▸ PROBLEM
Pick out every line in the items below that contains the word "icon", and copy those lines.

▸ RECORDS SUPPLIED
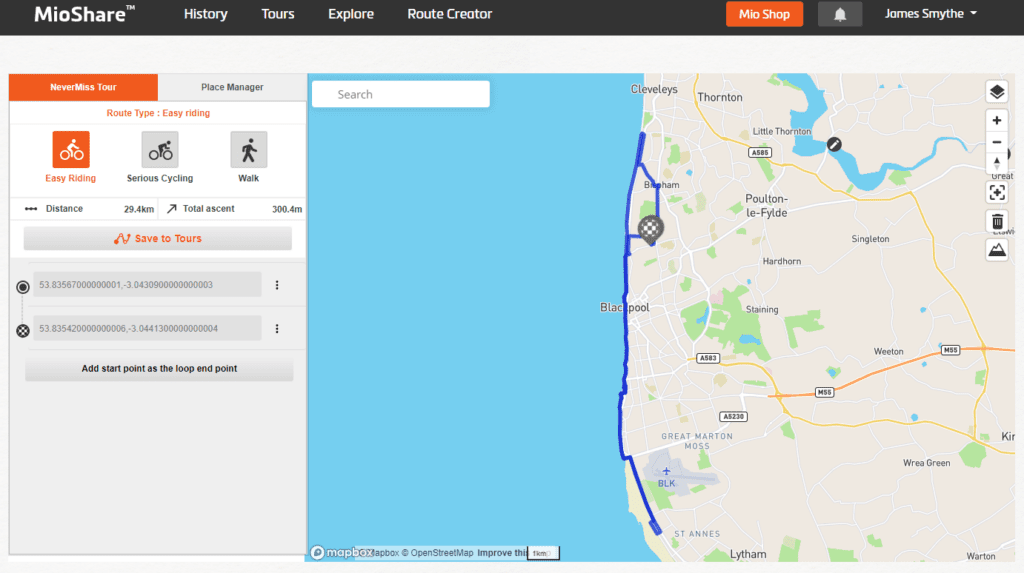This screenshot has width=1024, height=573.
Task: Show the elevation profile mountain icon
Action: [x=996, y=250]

* * *

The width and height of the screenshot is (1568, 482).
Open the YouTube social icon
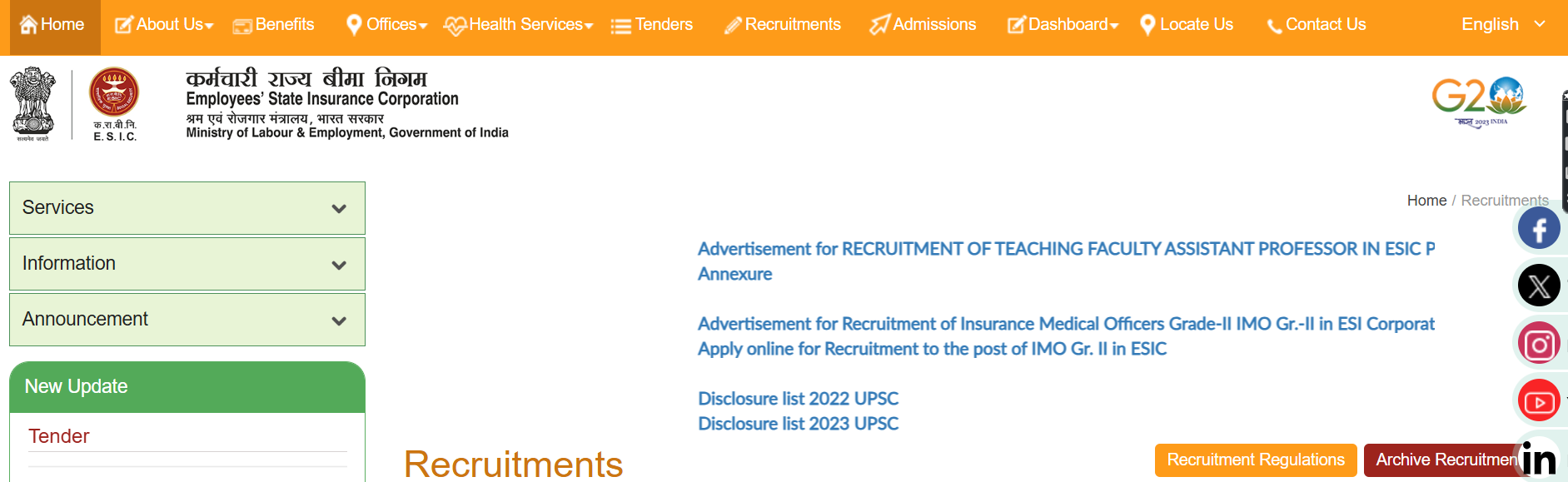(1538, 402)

▸ COMPLETE OUTPUT
Task: Show the elevation profile mountain icon
Open the YouTube social icon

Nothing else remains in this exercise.